Baca juga: Mata-mata Mataram dalam Penaklukan Tuban
Menurut Ricklefs, untuk menghadapi kematiannya, pada 1645, Sultan Agung membangun sebuah tempat pemakaman baru di puncak bukit di Imogiri, kira-kira lima kilometer di sebelah selatan istananya. Situs ini akan menjadi pemakaman bagi hampir semua penggantinya dan anggota-anggota keluarga kerajaan yang terkemuka.

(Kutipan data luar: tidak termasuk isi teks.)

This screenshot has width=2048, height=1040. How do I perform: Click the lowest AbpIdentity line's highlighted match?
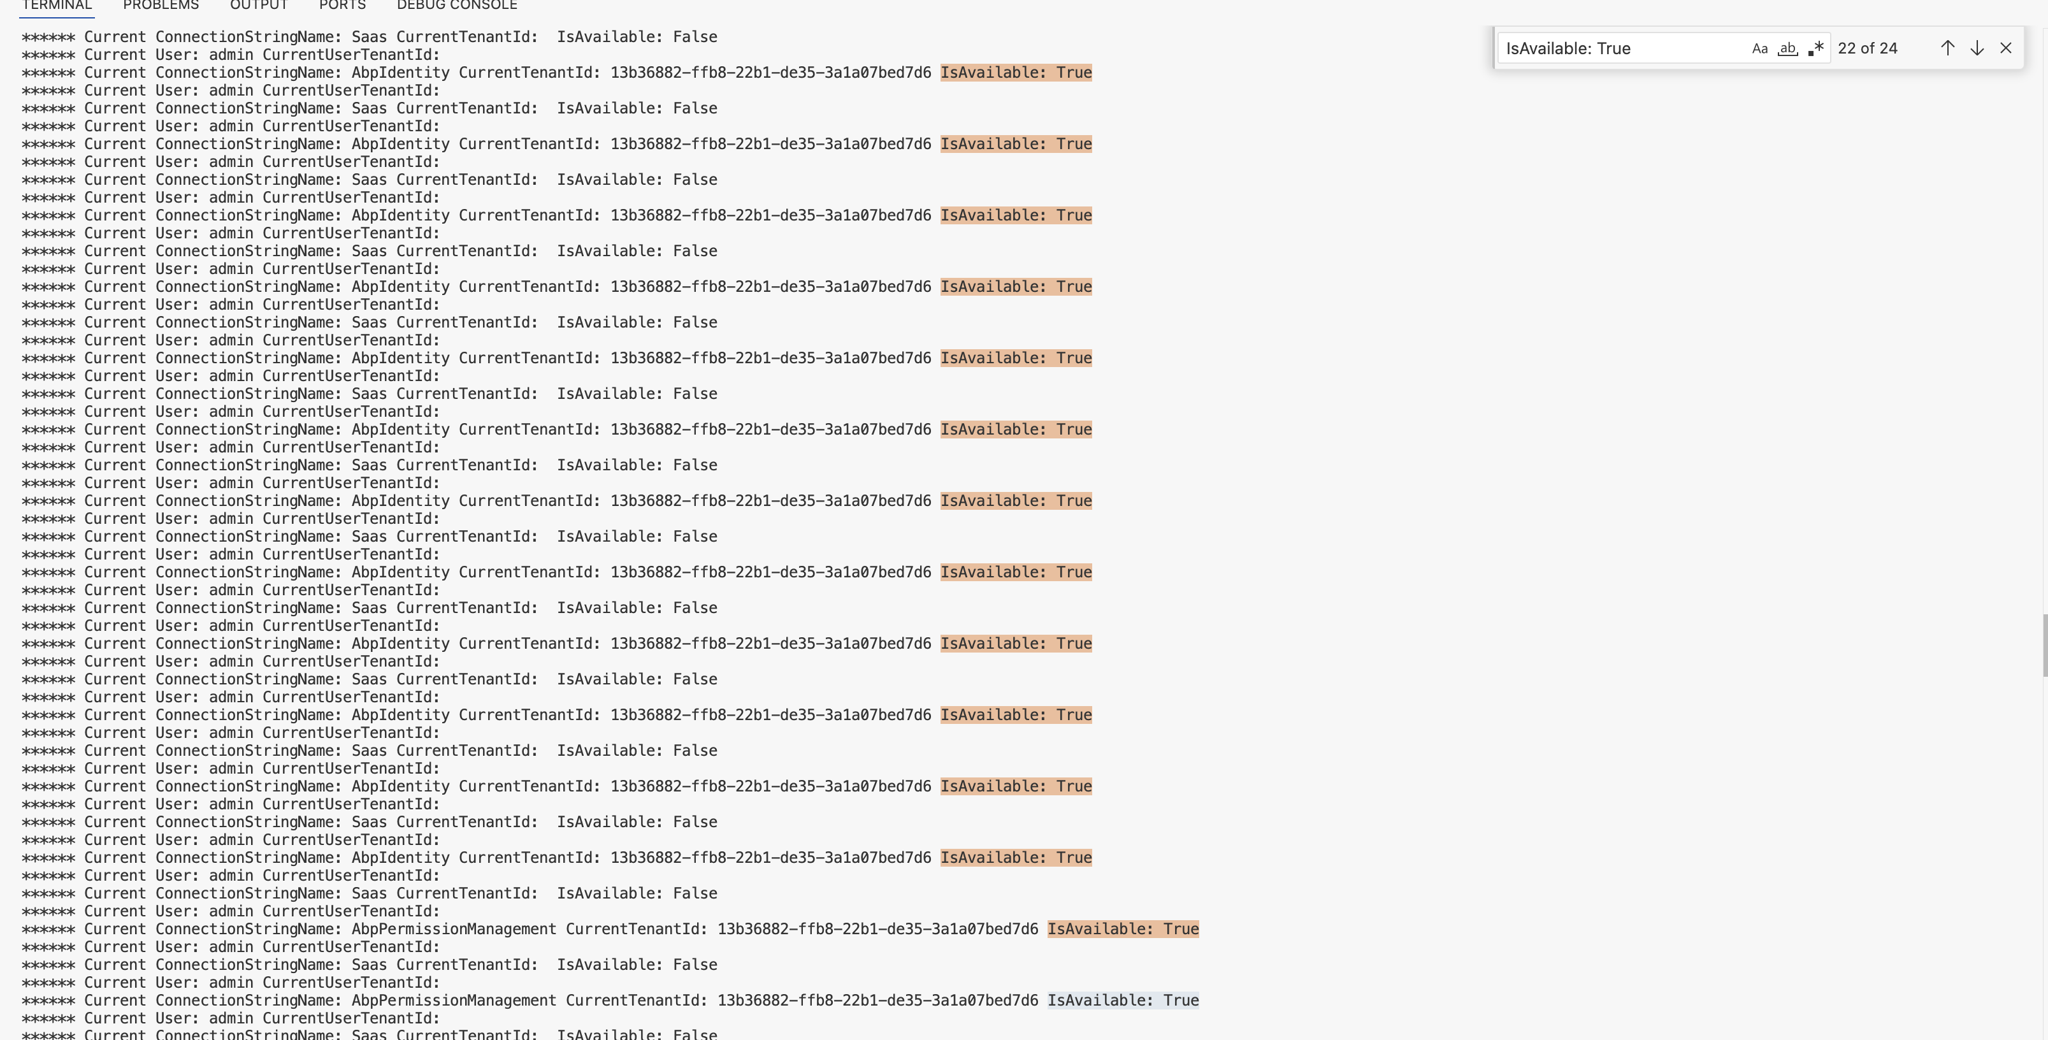click(x=1015, y=857)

Akhirnya, Sultan Agung meninggal dunia pada 1646, kira-kira antara awal Februari dan awal April. “Wabah-wabah penyakit merajalela pada tahun 1640-an, dan kematian Sultan Agung mungkin sekali disebabkan oleh salah satu wabah tersebut,” tulis Ricklefs.
Mengenai wabah penyakit itu, sejarawan Anthony Reid dalam Asia Tenggara dalam Kurun Niaga 1450-1680 Jilid 1, mengutip Babad ing Sangkala bahwa pada 1643–1644 di Mataram (Jawa) terjadi “epidemi beratus-ratus mati setiap hari”.
Saat Sultan Agung wafat, pintu-pintu gerbang yang menuju ke istana ditutup untuk mencegah terjadinya kudeta. Ia digantikan oleh putranya dengan gelar Susuhunan Amangkurat I.